■ EXTRACT PROVIDED
(begin)
But why are straight men afraid of being around gay men while straight women aren’t afraid of being around gay women? You said men are worried someone might think they’re gay – why aren’t women worried about that?
My feeling has always been that it’s tied to sexism, or more specifically, the belief that women are inferior. Many people seem to think that gay men are “less than” real men, and are “like women”. So, I think that’s at least a big part of men’s fear, and why it wouldn’t apply similarly to women. Men are afraid of being compared to the lower rung of women.
What are your thoughts on that?
Why are women more comfortable around gay women? Because gay women are no longer the competition for a man! It really isn’t that deep.
Well, by the same logic, then, a straight man shouldn’t be uncomfortable around a gay man, because the gay man isn’t competition for women…
I would never attempt to speak for men.
lorac, I think you raise some interesting points. I’d like to point out that my observations of other men, as a man myself, are presented only as my impressions, and as I stated in the prologue, “intended for humor and personal reflection.” Not as the absolute truth.
I don’t disagree that that most men think of women and homosexuals as less than men. But it’s equally true that most men are less than women.
I’m kind of playing with the semantics, but I believe most women would insult another woman by saying something like she looks masculine, she walks like a lumberjack, she has a mustache… in all cases meaning she is less than a real woman. That’s the worst insult there is for most women, in my estimation.
(end)
■ DATA
(begin)
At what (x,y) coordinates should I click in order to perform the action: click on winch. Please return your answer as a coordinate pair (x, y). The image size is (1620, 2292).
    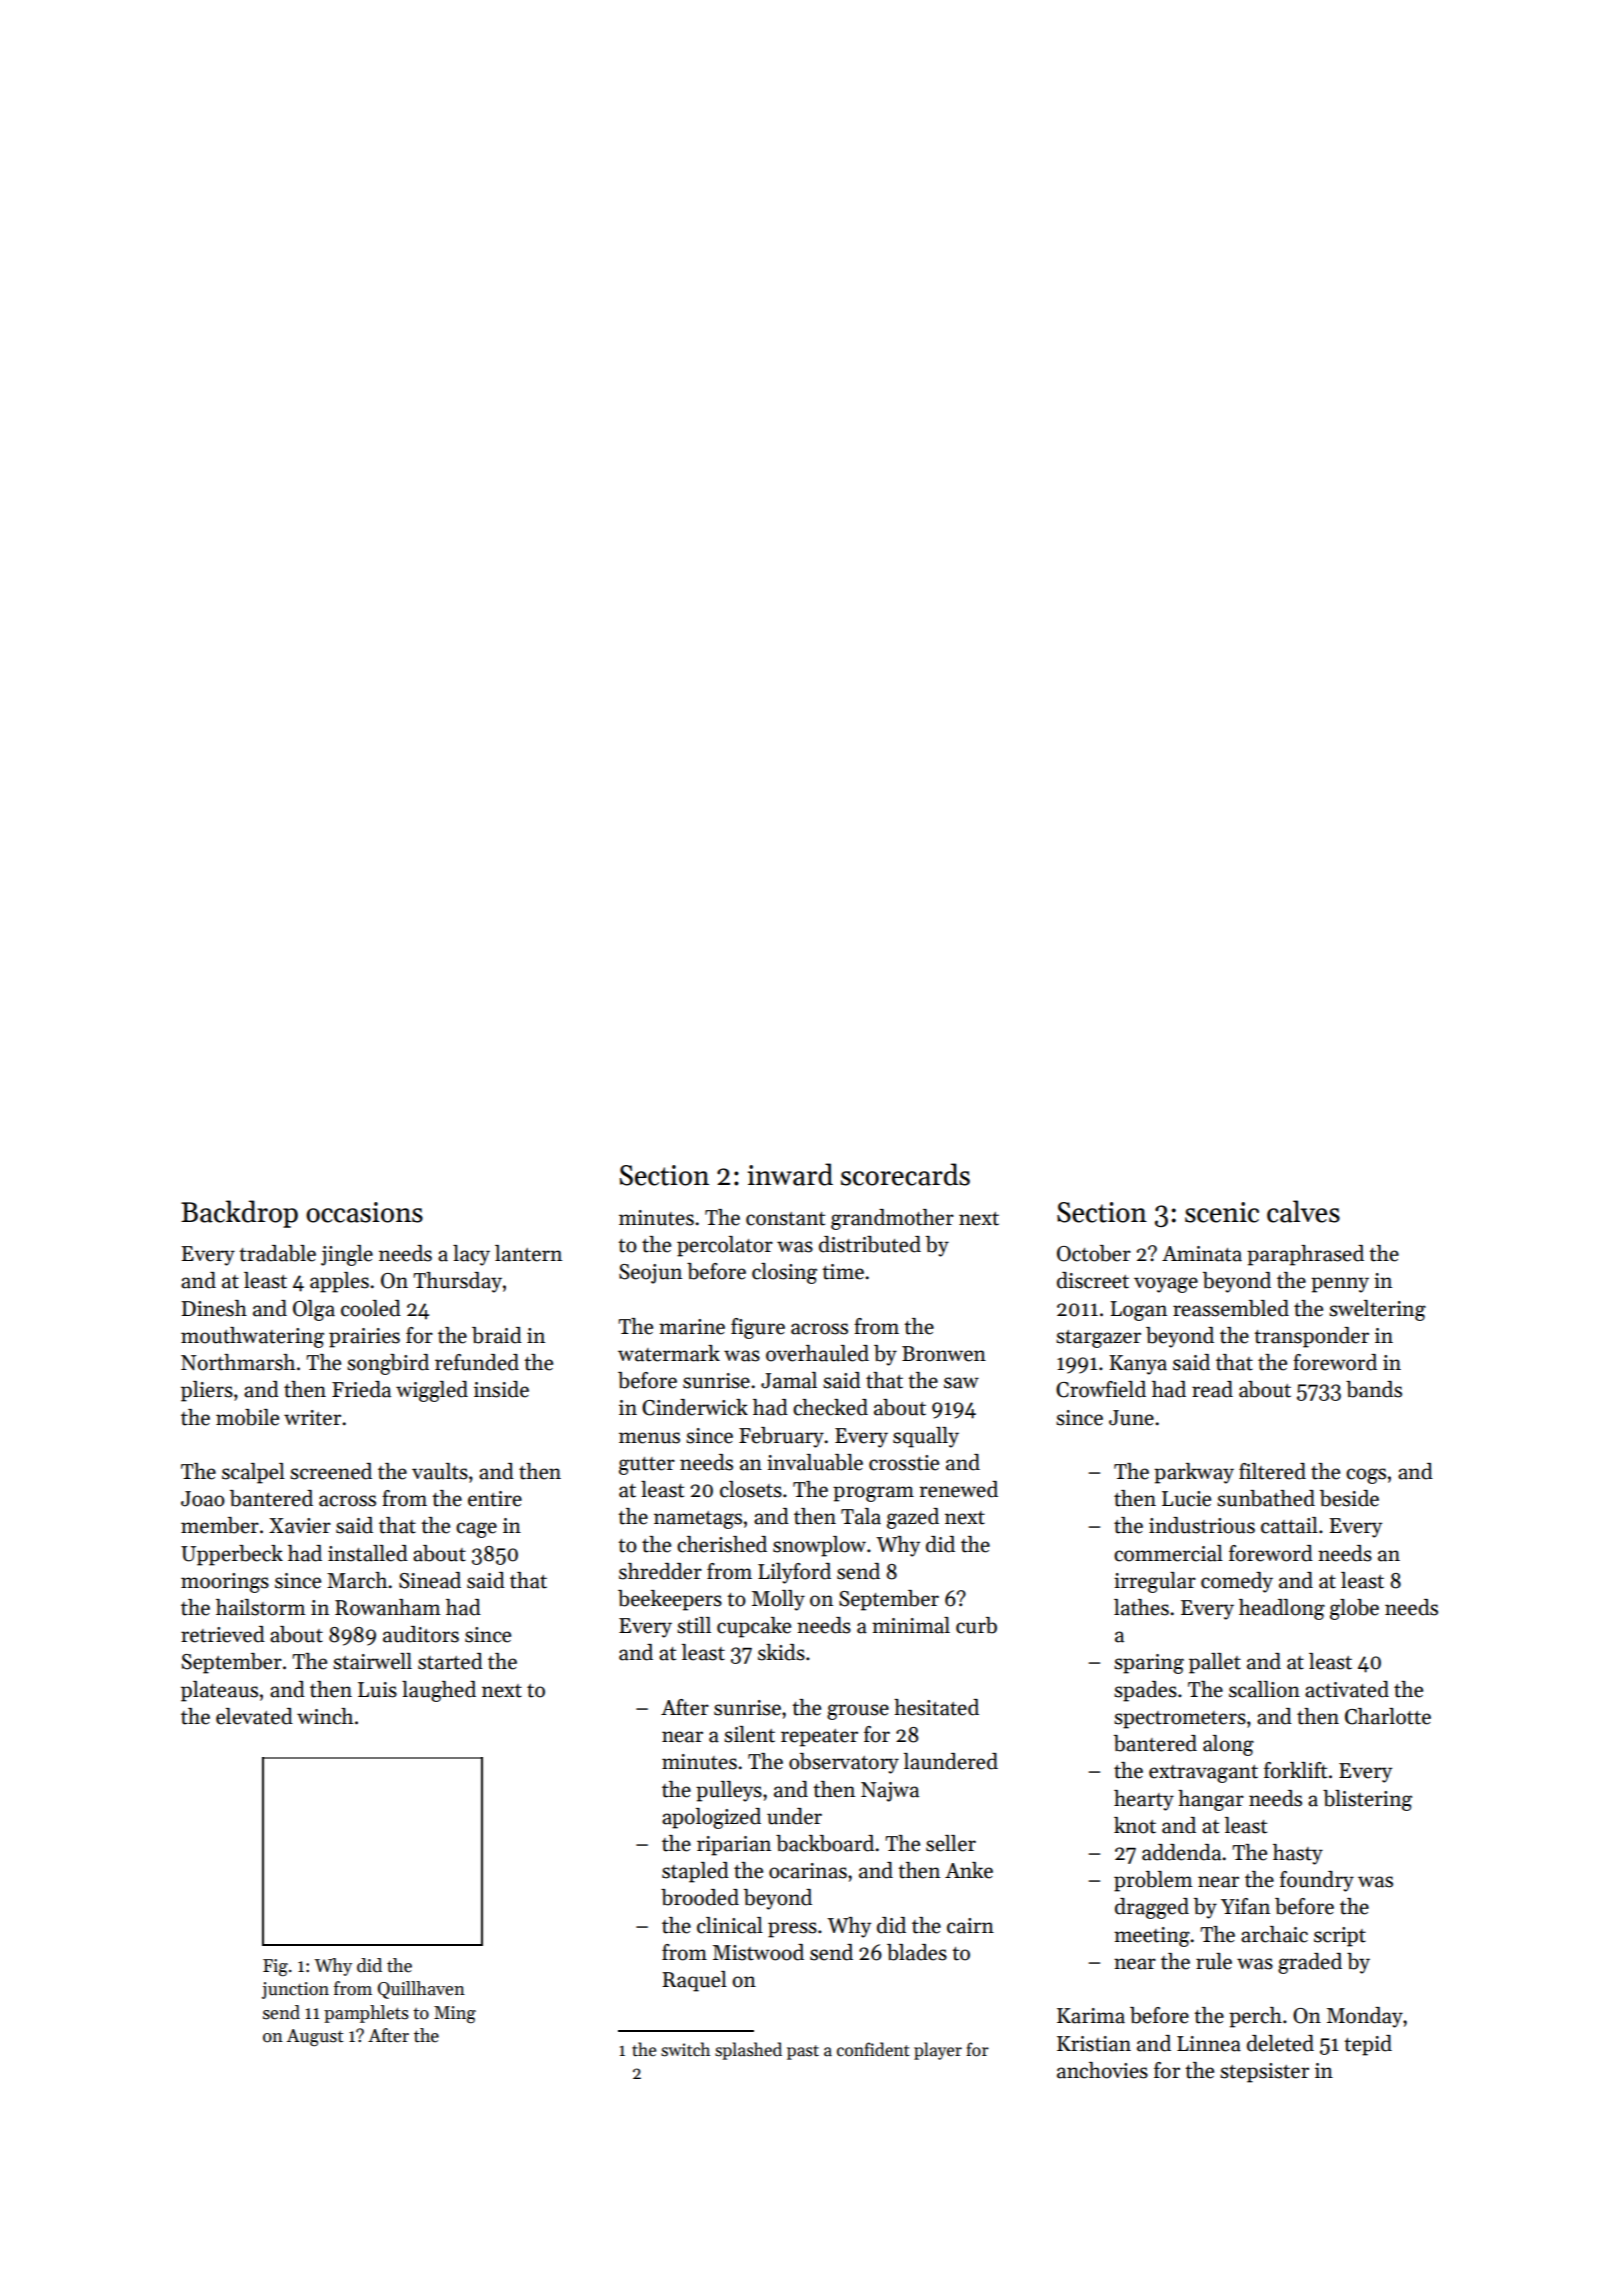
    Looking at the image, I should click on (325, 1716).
(end)
(begin)
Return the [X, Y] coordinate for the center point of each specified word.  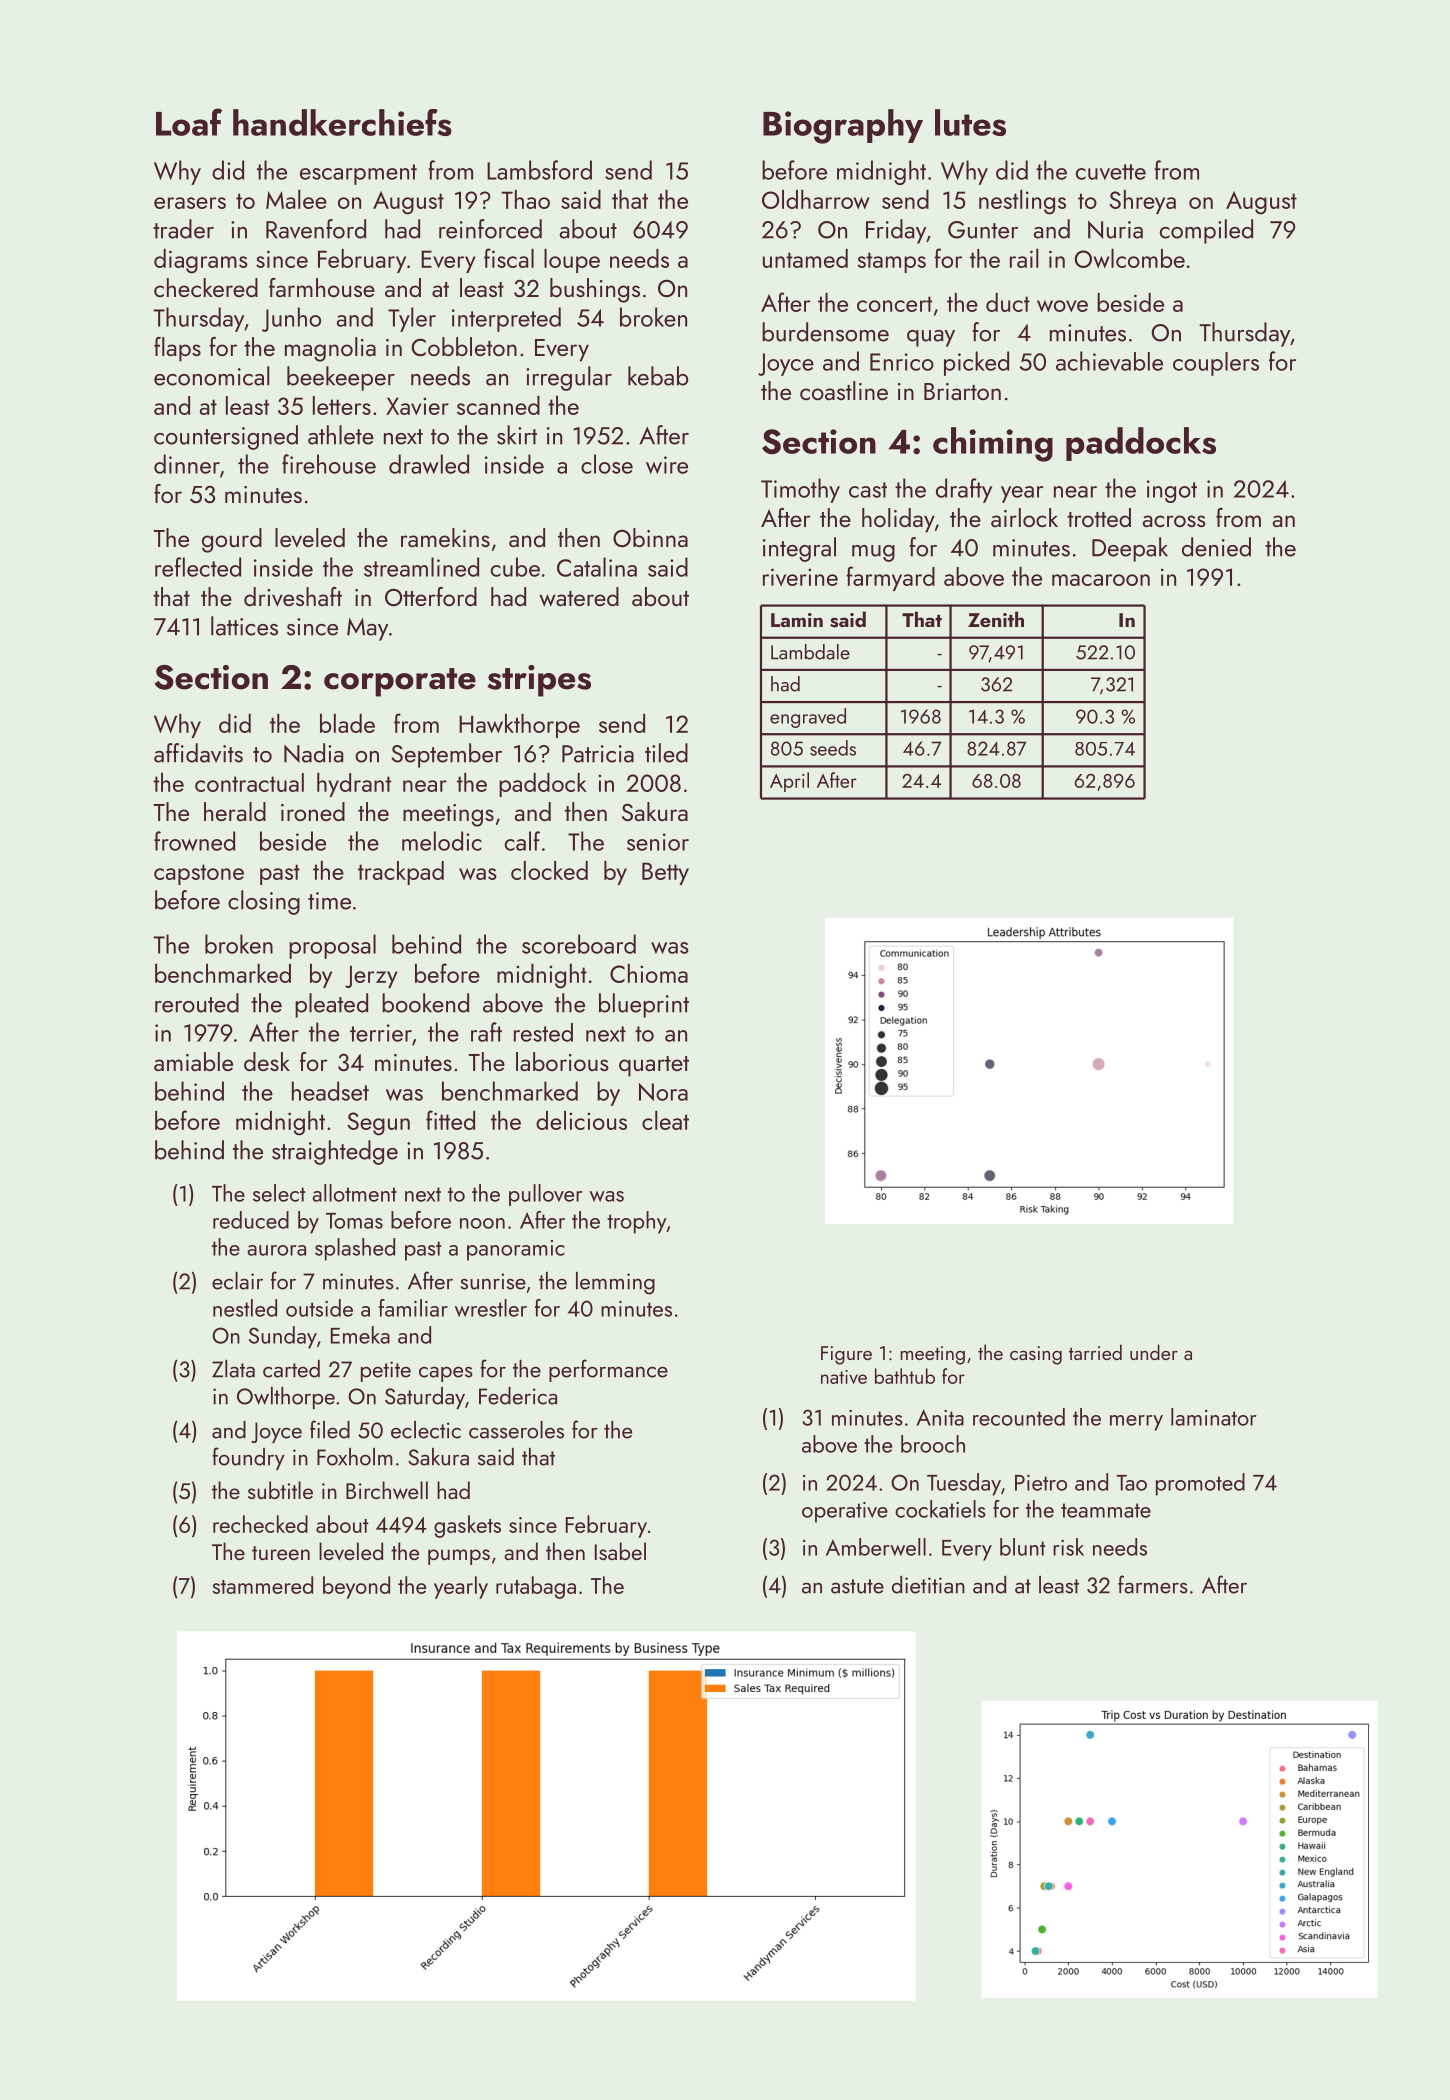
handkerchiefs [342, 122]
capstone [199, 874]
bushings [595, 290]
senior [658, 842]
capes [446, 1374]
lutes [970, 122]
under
(end)
(begin)
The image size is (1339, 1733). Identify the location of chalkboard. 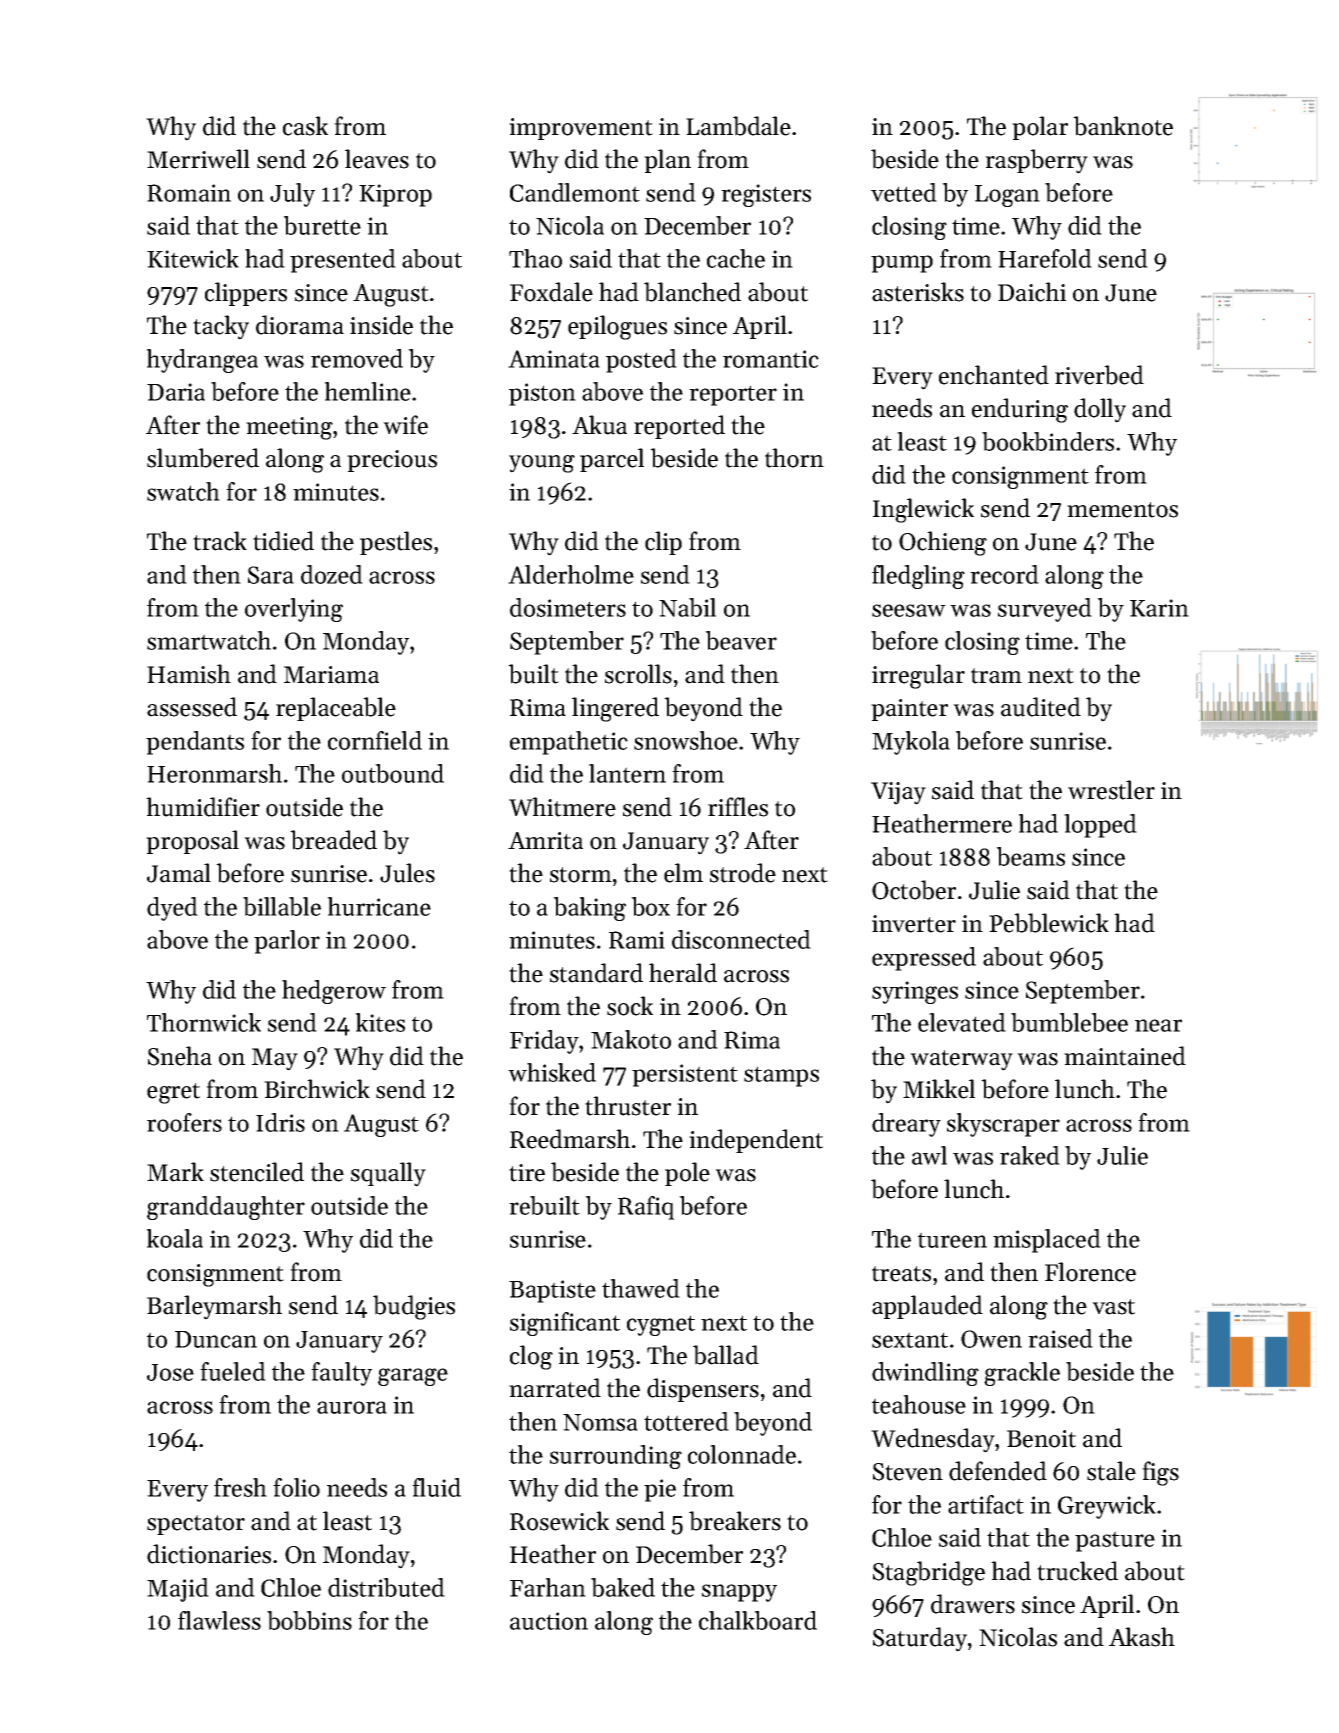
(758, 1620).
(end)
■ REQUIRED ACTIONS
[a] In the discussion about straight men's discomfort around gay men, what does one commenter say that discomfort has always seemed tied to?
[b] List every remark that the discussion about straight men's discomfort around gay men gives as a way one woman might insult another.
[c] Carry on the discussion about straight men's discomfort around gay men from its last line.

■ RESPONSE LIST
[a] Sexism, or more specifically, the belief that women are inferior.

[b]
- She looks masculine
- She walks like a lumberjack
- She has a mustache

[c]
The same applies to men. To insult a man, disparage his masculinity, imply that he is not a real man, or call him a sissy.
It seems to me, the insult is in the de-sexing, either way. It doesn’t mean one is “better” than the other, in my opinion.
But as I said, you raise a valid point, and I’m sure there are many macho guys who feel exactly as you suggested. But I don’t think they are the majority of men, and I’m not sure if it plays a role in homophobia. It doesn’t seem that way to me, but I can imagine other, less sophisticated men feeling that way. Good point.
There is truth to that about insults that women would use to demean another woman. Fat and ugly would be another tact that women would use against women.
Personally, I would rid the language of bitch.
“but I believe most women would insult another woman by saying something like she looks masculine, she walks like a lumberjack, she has a mustache… in all cases meaning she is less than a real woman. ”
I’ve actually never heard women insult each other that way, to be honest. They may insult each other, but not by saying they’re like men. This is probably due to men being “higher” in society, so it’s less likely someone would insult another person by saying they’re like the “superior class”. I really haven’t found there is a parallel between men and women – men demean each other by suggesting the other is like women, but not the other way around.
Of course, I’m sure there are exceptions. Especially since I think everyone’s circles are of different sizes – ie, some people only meet or notice (or attract) women or men of a certain personality/behavior type, and then they generalize those traits to all women or men. So if they only meet, for example, women who are backstabbers or power hungry or rude, they may assume those behaviors are an inherent part of being a woman. They then may close their eyes to exceptions to the rule they have made. The same could go for an example about a type of man.
Anyway, thanks for your input. And thanks to the earlier essays, I now know the little games men play when they use the toilet!
Steve,
Why do men feel compelled to put down women who are strong, independent and speak their minds? Most recent examples being Hillary and Sarah.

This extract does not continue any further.